Jetze's blog: Hyper-V home lab? Deduplication is awesome!

Tuesday, February 10, 2015

Hyper-V home lab? Deduplication is awesome!

Data deduplication is a Windows feature since Server 2012. Deduplication identifies identical chunks of data, stores a single copy and replaces the remaining copies with a pointer to this copy. Just as with compression, the maximum deduplication rate depends on your data. If every single file is 100% unique and shares no duplicates with other files, then there's not much to deduplicate. However, what if your files are VHDX files and every file contains the same Windows operating system files?
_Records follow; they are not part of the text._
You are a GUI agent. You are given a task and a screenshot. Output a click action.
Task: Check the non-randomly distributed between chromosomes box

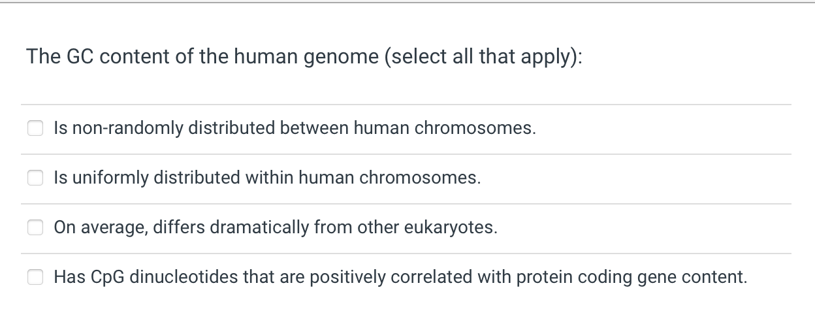click(x=35, y=128)
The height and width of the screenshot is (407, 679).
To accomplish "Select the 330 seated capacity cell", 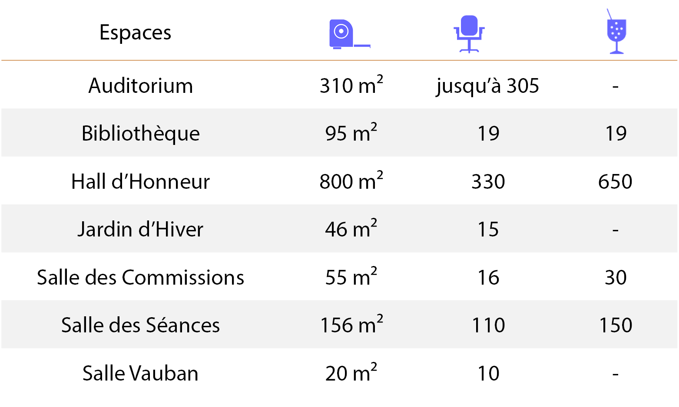I will (488, 181).
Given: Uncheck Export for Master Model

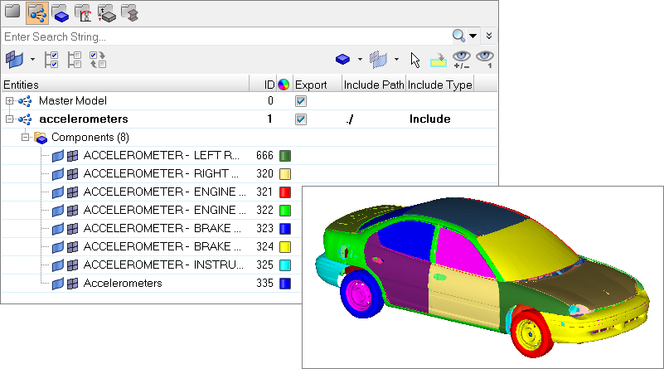Looking at the screenshot, I should 302,101.

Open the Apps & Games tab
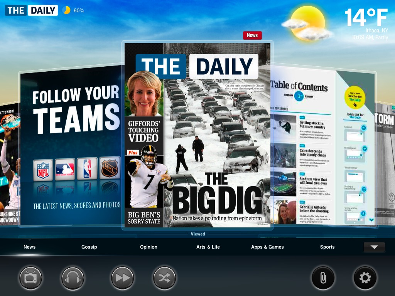coord(267,247)
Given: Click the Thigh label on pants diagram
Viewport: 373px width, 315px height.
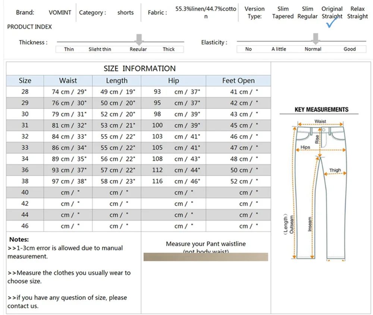Looking at the screenshot, I should pyautogui.click(x=335, y=170).
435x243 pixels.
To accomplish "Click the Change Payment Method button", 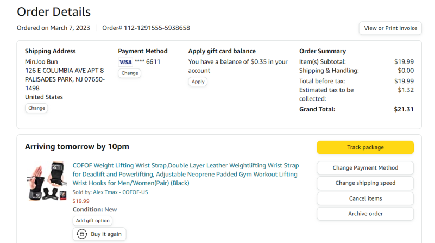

In Server 2012 R2 the Data Deduplication features were improved and deduplication of virtual machine files is now supported. Several limitations apply, for instance this is only supported with VDI workload and the server you enable deduplication on cannot be the Hyper-V server itself. The reason for that is that the actual process of deduplication, which runs as a scheduled task, requires quite a bit of resources and we don't want the performance of the VM's running on the server to be effected.

Microsoft claims that storage savings up to 95% can be achieved.

That's very interesting for business purposes but for my home lab too. My two Hyper-V servers have limited storage capacity and I have to remove unused files now and then to free up disk space. The workload is not VDI and the storage is on the local server so my configuration is not supported. Which is a risk I'm willing to take for my home lab.

A couple of days ago I enabled deduplication on the local data volume of the servers and used the Hyper-V usagetype to enable low-level optimizations for the deduplication of running Hyper-V images. First I had to install the Windows feature:

Add-WindowsFeature FS-Data-Deduplication
Enable-DedupVolume D: -UsageType HyperV

Enabling deduplication added three scheduled tasks under \Microsoft\Windows\Deduplication:

The tasks call ddcpicli.exe with various parameters, the Optimization task runs once a day. Ddcpicli.exe is not meant for manual usage, for that we have Get-DedupJob, Start-DedupJob and Stop-DedupJob.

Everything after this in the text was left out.